Construct interest function

The difficulty of the function is to find the correct sets of tags or users. To achieve this goal, we manipulated this dataset, counted the corresponding numbers we need during each round. Then, we sum all values we got in each round and get the interest value of the user on specific movie.

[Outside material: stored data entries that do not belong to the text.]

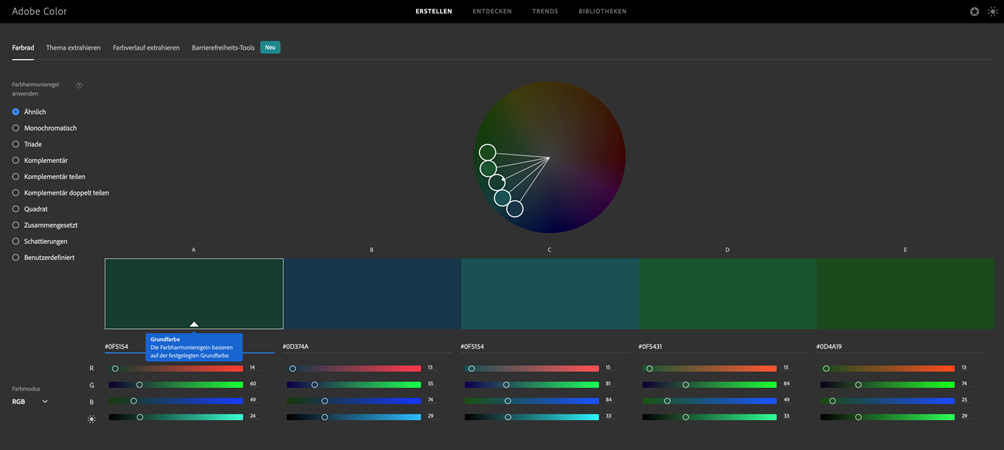Screen dimensions: 1004x450
Task: Choose the Triade radio option
Action: (x=16, y=144)
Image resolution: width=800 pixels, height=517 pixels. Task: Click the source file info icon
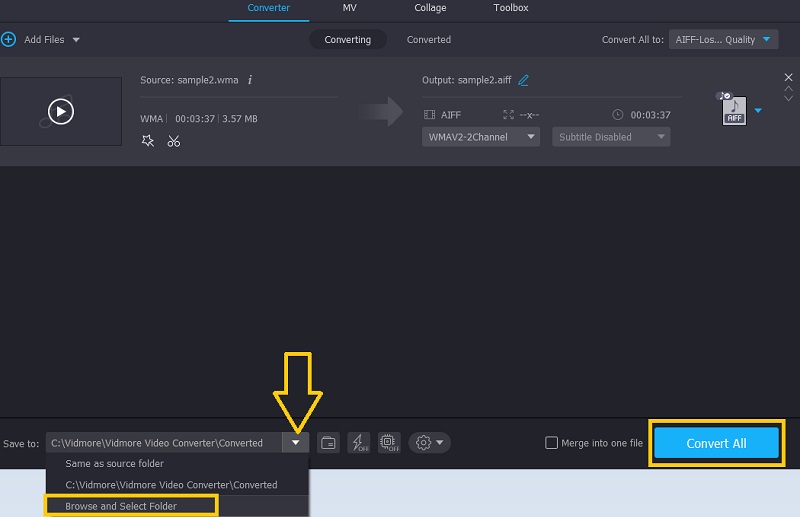(250, 80)
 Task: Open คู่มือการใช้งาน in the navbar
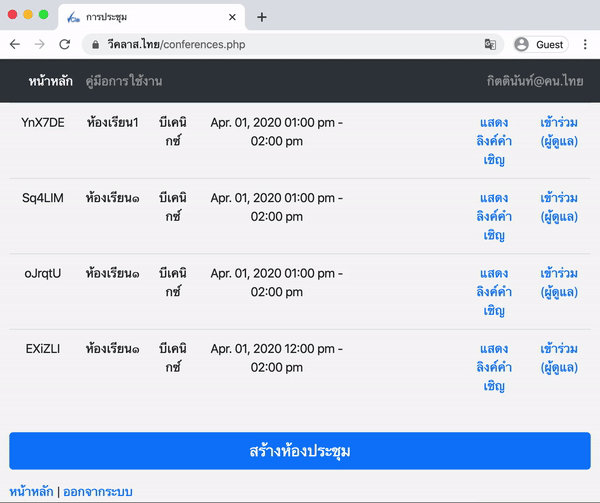point(124,81)
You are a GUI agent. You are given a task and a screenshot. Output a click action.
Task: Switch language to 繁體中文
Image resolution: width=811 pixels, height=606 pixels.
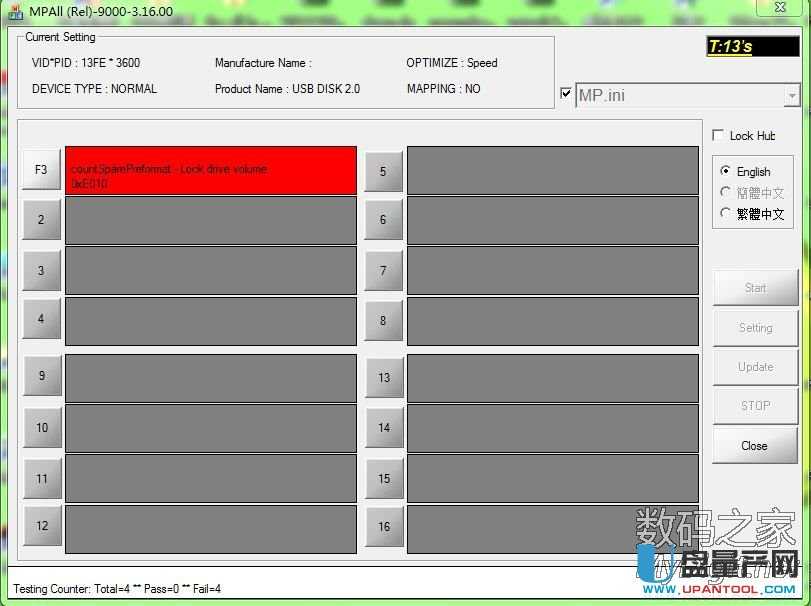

# Set up interest function
fc.interest = function(u, i) {
B.u = 
  remove.tag %>% 
  filter(user_id == u)

B.u.distinct = 
  B.u %>% 
  distinct(tag)

remove.tag.distinct = 
  remove.tag %>% 
  select(-movie_id, -timestamp) %>% 
  distinct()

B.i = 
  remove.tag %>% 
  filter(movie_id == i)

B.i.distinct = 
  B.i %>% 
  select(-tag, -timestamp) %>% 
  distinct()

n_ub = c()
n_bi = c()
n_bu = c()
lg.value = c()
n_iu = nrow(B.i.distinct)
value = c()

for (b in 1:nrow(B.u.distinct)) {
  n_ub[b] = sum(B.u$tag == as.character(B.u.distinct[b, 1]))
  n_bi[b] = sum(B.i$tag == as.character(B.u.distinct[b, 1]))
  n_bu[b] = sum(remove.tag.distinct$tag == as.character(B.u.distinct[b, 1]))
  lg.value[b] = log(1 + n_bu[b]) * log(1 + n_iu)
  value[b] = n_ub[b] * n_bi[b] / lg.value[b]
}
return(interest = round(sum(value), 2))
}

 

Visualize user’s predicted interests on movies

We created a heat map to visualize the users’ interest values, which is shown below. The horizontal coordinate of the heat map is the movie ID and the vertical coordinate is the user ID, color in each grid represents the value of the user’s interest to the movie.

# construct a new table of the selected id and movie
heat.map = tibble(user_id = rep(active.user.vec, length(popular.movie.vec)), movie_id = rep(popular.movie.vec, length(active.user.vec)))

# add insterest value to the table
interest = c()
for (i in 1:nrow(heat.map)) {
  interest[i] = fc.interest(as.numeric(heat.map[i, 1]), as.numeric(heat.map[i, 2]))
}

heat.map = add_column(heat.map, interest)

# build heat map
heat.map %>% 
  ggplot(aes(y = as.factor(user_id), x = as.factor(movie_id), fill = interest)) +
  geom_tile() +
  geom_raster() +
  labs(
    x = "Movie ID",
    y = "User ID"
  )

 

Conclusion

Tag-based recommendation can help us predict the user’s interest on a certain movie. The algorithm’s validity relies on amount of tags. Therefore, when trained on datasets with ample data of tags, the algorithm will become more accurate.

The algorithm penalizes popular tags and popular movies to generate more personalized recommendation results.